L’OSTEOPATIA

L’Osteopatia considera l’individuo nella sua globalità, basandosi sull’integrità strutturale e funzionale del corpo, rispettando la relazione corpo-mente-spirito, agevolando l’innata capacità di autoregolazione e autoguarigione che è dentro ognuno di noi.

Infatti noi osteopati non siamo dei guaritori, ma ci possiamo definire degli “Agevolatori”, ovvero il pz ci fornisce degli indizi che ci permettono di utilizzare la nostra conoscenza e la nostra abilità proprio nell’agevolare il cambiamento da parte del corpo. Perché tutto dipende da tutto e il corretto funzionamento di ogni singola parte assicura quello dell’intera persona. Possiamo affermare, che ogni singola parte del corpo interagisce con l’insieme tramite il MOVIMENTO, il quale è l’espressione della vita.

Tutto questo avviene attraverso il “solo” CONTATTO MANUALE che ci permette di valutare e di conseguenza di trattare dove c’è più bisogno, cioè dove il movimento non si manifesta più.

Noi osteopati andiamo alla ricerca della “salute” e la malattia non viene vista come una manifestazione patologica, ma come uno squilibrio delle funzioni.

Quindi cerchiamo la causa del problema e si agisce sulla stessa e non sul sintomo. Il dolore è un campanello d’allarme che il corpo usa x dirci qualcosa.Lo scopo è quello di attivare la capacità di autoguarigione dell’organismo (omeostasi), attraverso “manipolazioni” che vanno a stimolare determinate reazioni del sistema neurovegetativo il quale svolge autonomamente un’azione di controllo dell’omeostasi corporea.

In seguito alla manipolazione, l’aumento della mobilità dei tessuti e delle strutture  ad esso correlate, genera un miglioramento della vascolarizzazione e del trofismo della zona, che favorisce la regressione dei sintomi come conseguenza dell’eliminazione delle cause scatenanti.

L’altro aspetto fondamentale dell’osteopatia è la PREVENZIONE, purtroppo ancora poco presa in considerazione, soprattutto qui in Italia.

In Osteopatia non ci sono limiti di trattamento i nostri pz vanno da “zero” a “100 anni” e oltre, in quanto è un approccio sicuro e naturale per la salvaguardia della salute di tutti gli stadi della vita.

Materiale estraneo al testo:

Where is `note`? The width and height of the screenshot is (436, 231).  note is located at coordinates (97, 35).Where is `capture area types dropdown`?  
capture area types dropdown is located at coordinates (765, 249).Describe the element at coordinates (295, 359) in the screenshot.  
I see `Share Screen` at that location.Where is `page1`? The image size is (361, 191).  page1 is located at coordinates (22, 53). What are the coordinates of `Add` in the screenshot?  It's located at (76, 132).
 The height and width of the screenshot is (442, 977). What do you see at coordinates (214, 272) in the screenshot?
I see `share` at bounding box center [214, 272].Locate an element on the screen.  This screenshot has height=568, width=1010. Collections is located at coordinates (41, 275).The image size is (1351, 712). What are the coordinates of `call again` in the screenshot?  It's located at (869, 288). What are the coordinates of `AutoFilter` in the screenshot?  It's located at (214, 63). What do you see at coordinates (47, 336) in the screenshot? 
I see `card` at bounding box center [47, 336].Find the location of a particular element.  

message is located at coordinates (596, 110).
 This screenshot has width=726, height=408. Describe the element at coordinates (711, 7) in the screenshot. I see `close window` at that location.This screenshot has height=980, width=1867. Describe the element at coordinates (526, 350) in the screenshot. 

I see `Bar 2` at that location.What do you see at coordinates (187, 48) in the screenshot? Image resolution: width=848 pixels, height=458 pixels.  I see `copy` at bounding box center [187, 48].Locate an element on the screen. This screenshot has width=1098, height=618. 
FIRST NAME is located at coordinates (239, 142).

Prima di iniziare un percorso osteopatico si fa una valutazione che comprende un’anamnesi con una breve storia del paziente, una valutazione obiettiva della postura e la valutazione manuale. Una volta stabilito il percorso da seguire, durante le sedute osteopatiche ci si avvale di trattamenti cranio-sacrali, viscerali, fasciali, neurofasciali, vascolari, strutturali, somato-emozionali, biodinamici.

 

CAMPI D’AZIONE

 

MUSCOLO-SCHELETRICO:  Lombalgie e lombosciatalgie, cervicalgie e cervicobrachialgie, dolori articolari, ecc..

NEUROVEGETATIVO: ansia, stress, disturbi del sonno, cefalee ed emicranie, vertigini ( es. sindrome di ménière), ecc…

DIGESTIVO: stipsi, coliti, ernia iatale e reflusso gastroesofageo

UROGENITALE: dismenorrea, problemi funzionali legati alla gravidanza e al post parto, infezioni urinarie recidivanti, ecc…

ORL E POLMONARE: riniti, sinusiti croniche, otiti, vertigini, ecc…

PEDIATRIA: sia neonatale ( coliche, reflussi, disturbi del sonno, difficoltà nell’allattamento, parto lungo e difficile, post parto cesareo, ecc), che nella crescita (ad esempio un aiuto a ridurre le tensioni create dall’uso di apparecchi ortodontici, iperattività, mal di testa, ecc. )

POSTURALE

POST- CHIRURGIA:  per il trattamento delle cicatrici e delle aderenze.

POST-TRAUMA: sia fisico che emotivo.